This depiction of a standing warrior belongs to a Lower Niger Bronze Industry. He stands, wearing an asymmetrical skirt, a leopard's-tooth necklace and a Bell necklace, which would have intimidated enemies and protected the wearer in combat. His left hand wraps around a (now broken) sword, his right carries a rectilinear shield; holes in the center and heel of his feet indicate he may have originally been connected to a larger structure; the top of his face bears marks of Scarification, and he additionally wears a bead cap and necklace.

Cultural Origins 
Though his garb is clearly similar to that worn by Benin warriors depicted in the famous Benin Bronzes, the style of this piece (such as the "vigorous" gestures and upward-sweeping loincloth) are uncommon in Benin art.
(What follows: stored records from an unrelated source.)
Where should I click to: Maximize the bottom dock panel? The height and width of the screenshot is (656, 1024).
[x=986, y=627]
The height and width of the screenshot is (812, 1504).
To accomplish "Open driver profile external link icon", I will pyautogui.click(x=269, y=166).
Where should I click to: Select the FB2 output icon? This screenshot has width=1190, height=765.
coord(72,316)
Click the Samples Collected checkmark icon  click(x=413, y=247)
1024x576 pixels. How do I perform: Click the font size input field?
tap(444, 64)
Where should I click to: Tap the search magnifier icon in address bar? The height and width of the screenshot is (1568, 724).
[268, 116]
This, combined with the "rustic" style suggest it belongs to a separate artistic tradition, which is currently grouped with the "basket" Lower Niger Bronze Industries, perhaps also indicating the widespread nature of such cultural traits; it is tentatively suggested to belong to a hybrid Yoruba-Benin culture. The piece is cast bronze.

Lower Niger Bronze Industries 

The Lower Niger Bronze Industries encompass the works produced by multiple distinct cultural traditions, bound primarily by geographic location in the Lower Niger.